Nous commandâmes puis Roman choisit une table dans un coin, à l'écart. Sans attendre, je croquai dans mon hamburger, le ventre grondant.
— Je suppose que tu veux savoir comment ça s'est passé avec Théo, non ? commença-t-il, hésitant.
— Beh ouais, répliquai-je.
Roman hocha la tête tout en soupirant avant de se mettre à parler. Racontant dans les moindres détails cette discussion avec mon grand frère qui ne s'était pas très bien passée. À mesure que les mots franchissaient ses lèvres, mon angoisse s'approfondissait. C'était un échec.

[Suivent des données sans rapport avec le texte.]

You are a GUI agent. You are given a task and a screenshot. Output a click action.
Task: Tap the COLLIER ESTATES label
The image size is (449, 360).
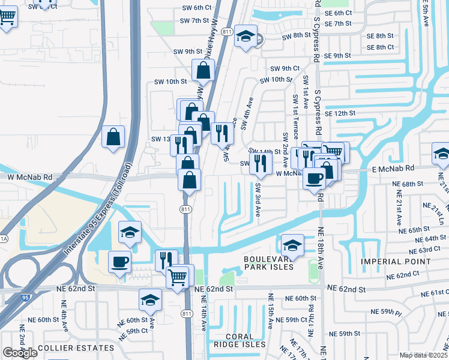[x=75, y=348]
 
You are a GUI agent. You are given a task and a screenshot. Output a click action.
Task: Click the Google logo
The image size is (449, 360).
[x=20, y=353]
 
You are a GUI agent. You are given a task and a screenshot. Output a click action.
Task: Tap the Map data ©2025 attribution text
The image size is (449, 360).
[x=423, y=355]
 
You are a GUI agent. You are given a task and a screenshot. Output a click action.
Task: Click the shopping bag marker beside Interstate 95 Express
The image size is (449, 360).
[x=113, y=137]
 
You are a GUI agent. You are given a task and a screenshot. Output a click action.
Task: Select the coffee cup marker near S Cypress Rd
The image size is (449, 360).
[x=314, y=178]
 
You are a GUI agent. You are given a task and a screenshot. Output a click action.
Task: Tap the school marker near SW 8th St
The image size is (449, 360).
[x=246, y=37]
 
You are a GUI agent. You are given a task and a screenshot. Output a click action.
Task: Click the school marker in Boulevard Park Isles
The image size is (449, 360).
[x=292, y=245]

Théo avait été surpris, en colère, incompréhensif. Les frites devinrent rapidement de trop dans mon estomac comprimé. Je n'aimais pas ce que j'entendais. Il semblait jouer au grand frère qui a peur pour la vertu de son petit frère. C'était stupide. Théo était au courant pour ma vie sexuelle. Et il s'était montré plutôt compréhensif.
À mon âge, c'était normal d'explorer sa sexualité, c'était sain ! Alors quoi ? Il préférait que je me tape des inconnus sur des applis plutôt que Roman, son ami qu'il connaissait suffisamment pour savoir que c'était quelqu'un de respectueux ?
La colère remua la bile dans mon ventre, remontant jusque dans ma gorge.
— Je comprends sa réaction, j'espère juste qu'il prendra le temps d'y réfléchir et qu'il changera d'avis, murmura Roman, attristé.
— Il m'a mis en garde contre toi, révélai-je.
— Quoi ?
Je sortis mon téléphone afin de lui montrer le texto de Théo. Roman fronça les sourcils, le corps raide avant de grimacer en détournant les yeux.
— Il est donc vraiment en colère, il n'a rien compris.
— Je vais lui parler, décidai-je.
— Non, Jay, s'il te plaît. Laisse-le digérer l'information.
Je considérais la demande de Roman, réfléchissant à toute vitesse. Je connaissais mon grand frère, il était un peu comme moi. Impulsif, direct, franc, un peu brusque parfois. Sans filtre. Roman avait sans doute raison, sa réaction à chaud pouvait différer de celle plus réfléchie qui surviendrait plus tard. J'attendrais donc. Mais j'étais prêt.
Prêt à défendre mon choix et ma relation avec Roman.